▶ [What to produce]: Word for word, copy the line containing "This screenshot has width=1880, height=1057." and every line after it in the records below, leaving pictures out.

▶ [Source material]:

===

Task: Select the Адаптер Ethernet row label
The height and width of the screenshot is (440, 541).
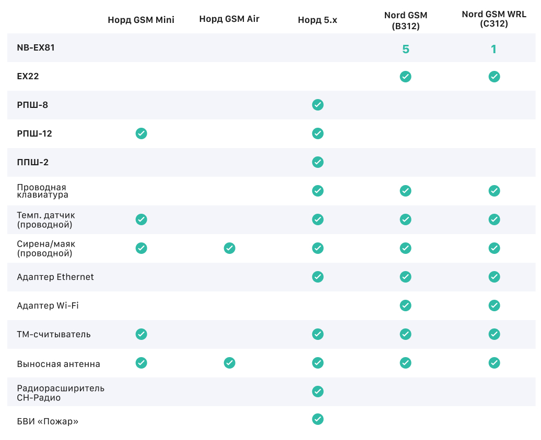Action: click(55, 277)
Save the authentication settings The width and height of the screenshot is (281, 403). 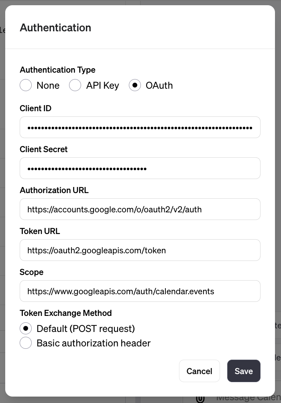tap(244, 371)
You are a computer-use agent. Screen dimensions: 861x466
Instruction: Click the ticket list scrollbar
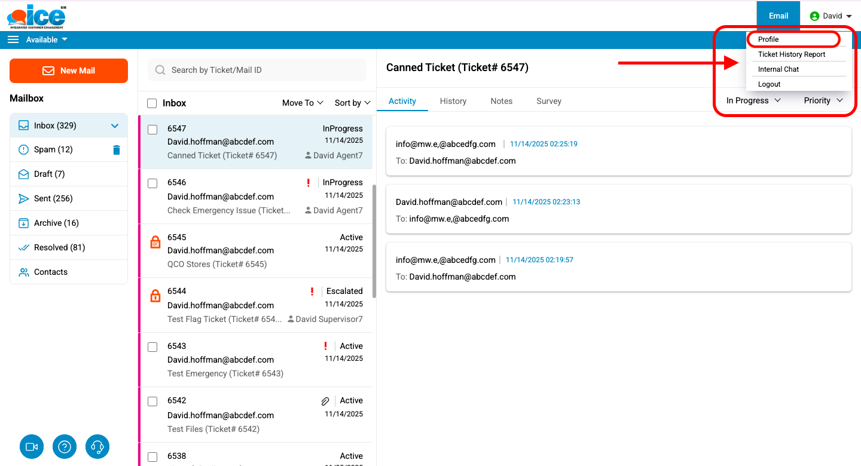(x=374, y=239)
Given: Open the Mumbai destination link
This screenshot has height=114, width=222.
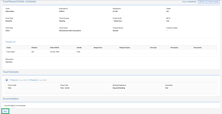Looking at the screenshot, I should pos(33,80).
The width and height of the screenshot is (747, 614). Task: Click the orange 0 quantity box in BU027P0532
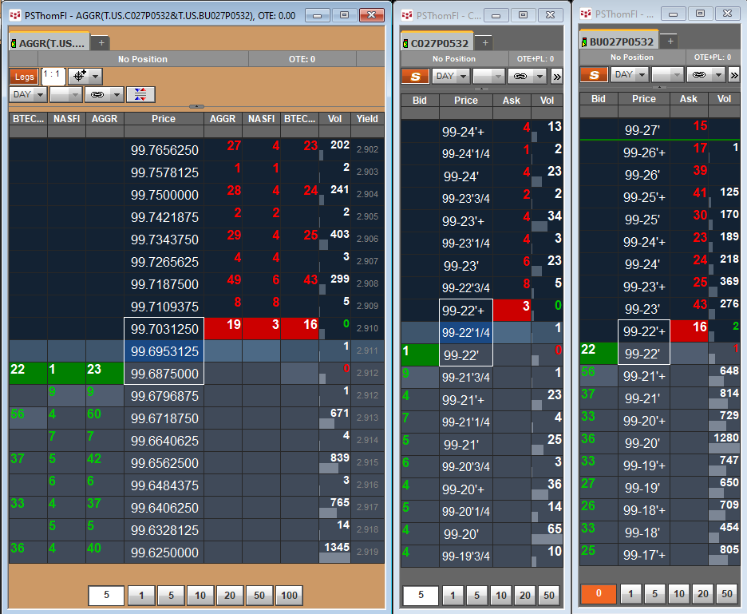(598, 594)
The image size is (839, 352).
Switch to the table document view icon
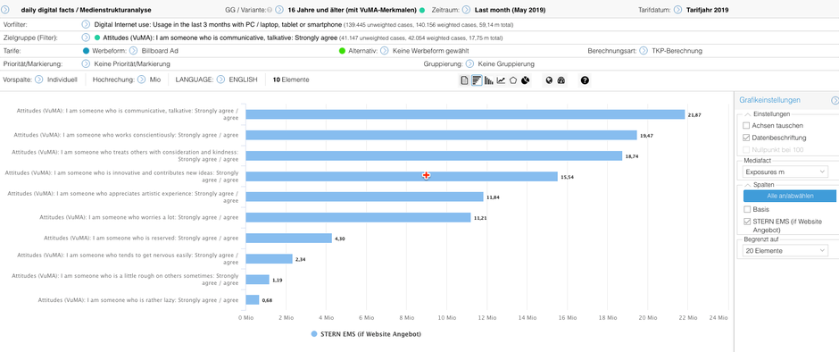coord(464,80)
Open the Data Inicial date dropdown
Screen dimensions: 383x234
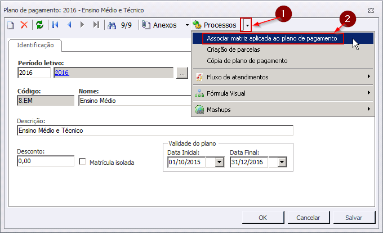point(219,162)
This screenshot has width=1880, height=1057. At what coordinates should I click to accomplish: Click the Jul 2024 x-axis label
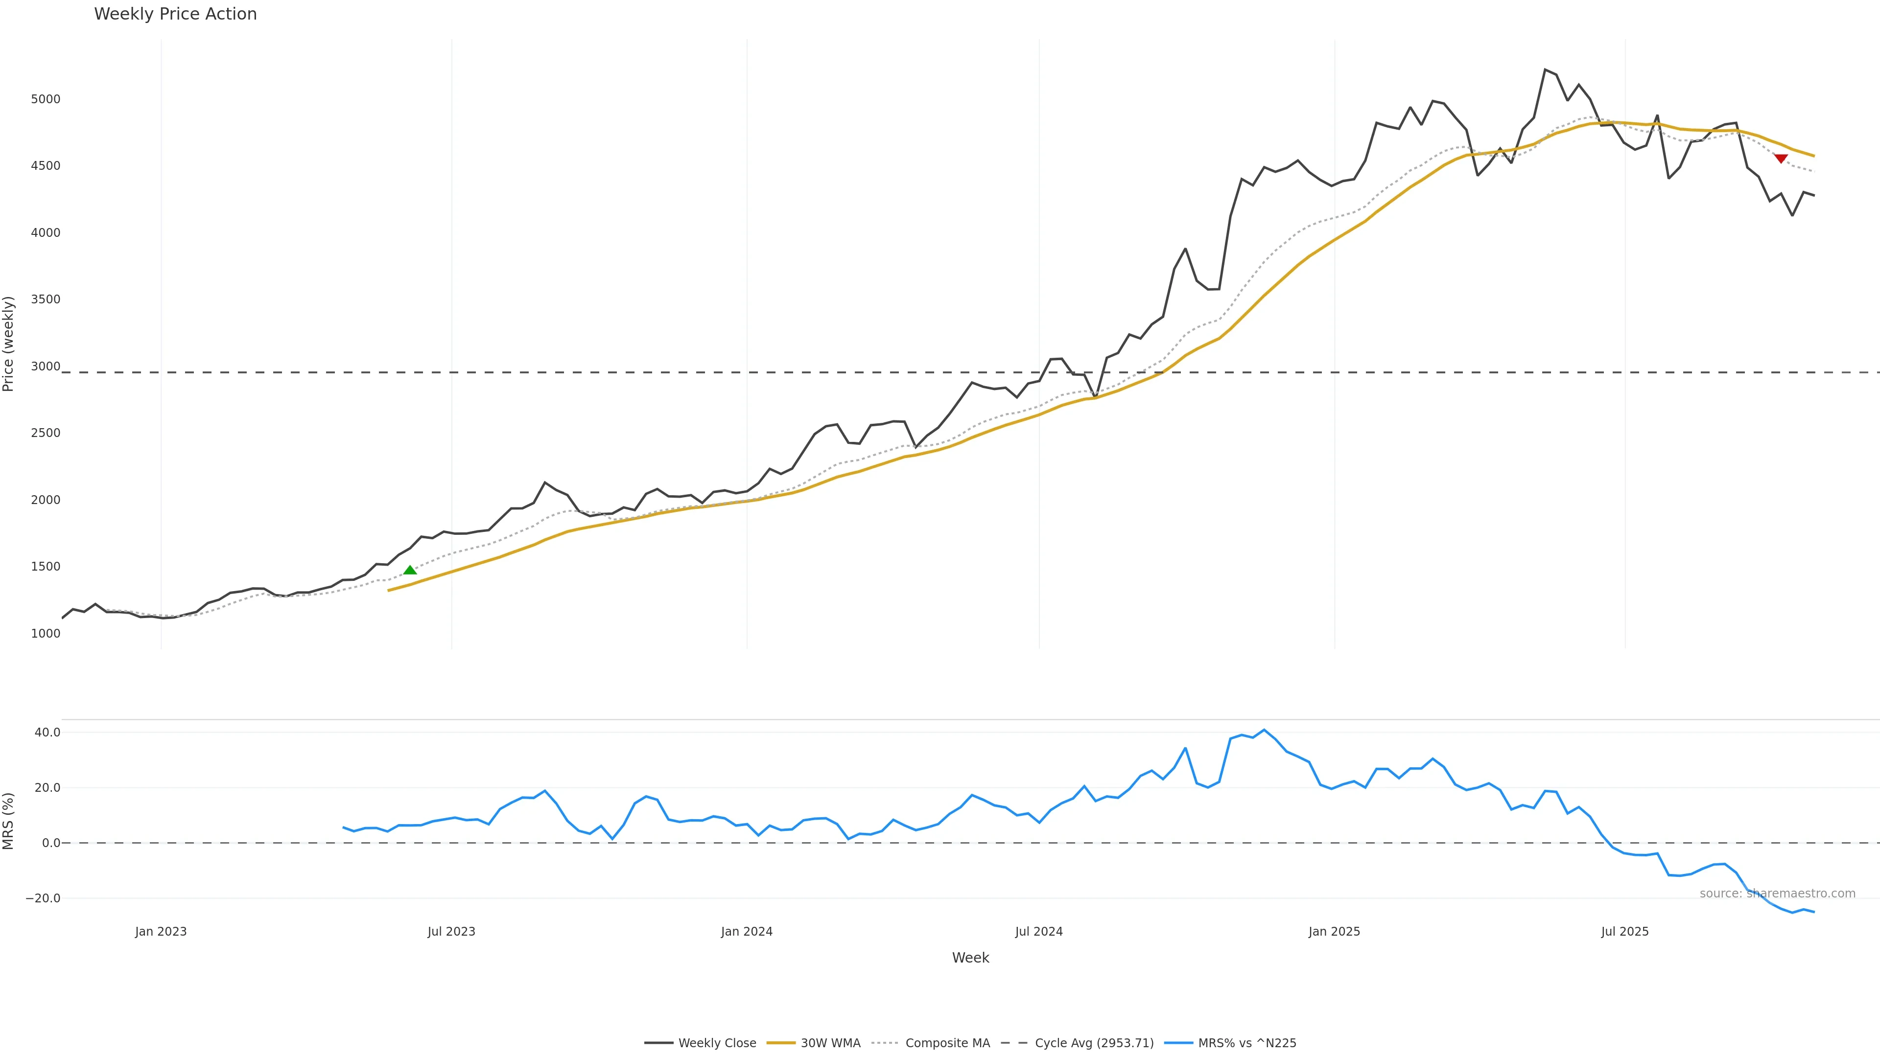(1039, 932)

===

▶ [Written solution]:
This screenshot has width=1880, height=1057. At what coordinates should I click to accomplish: Click the Jul 2024 x-axis label
(1039, 932)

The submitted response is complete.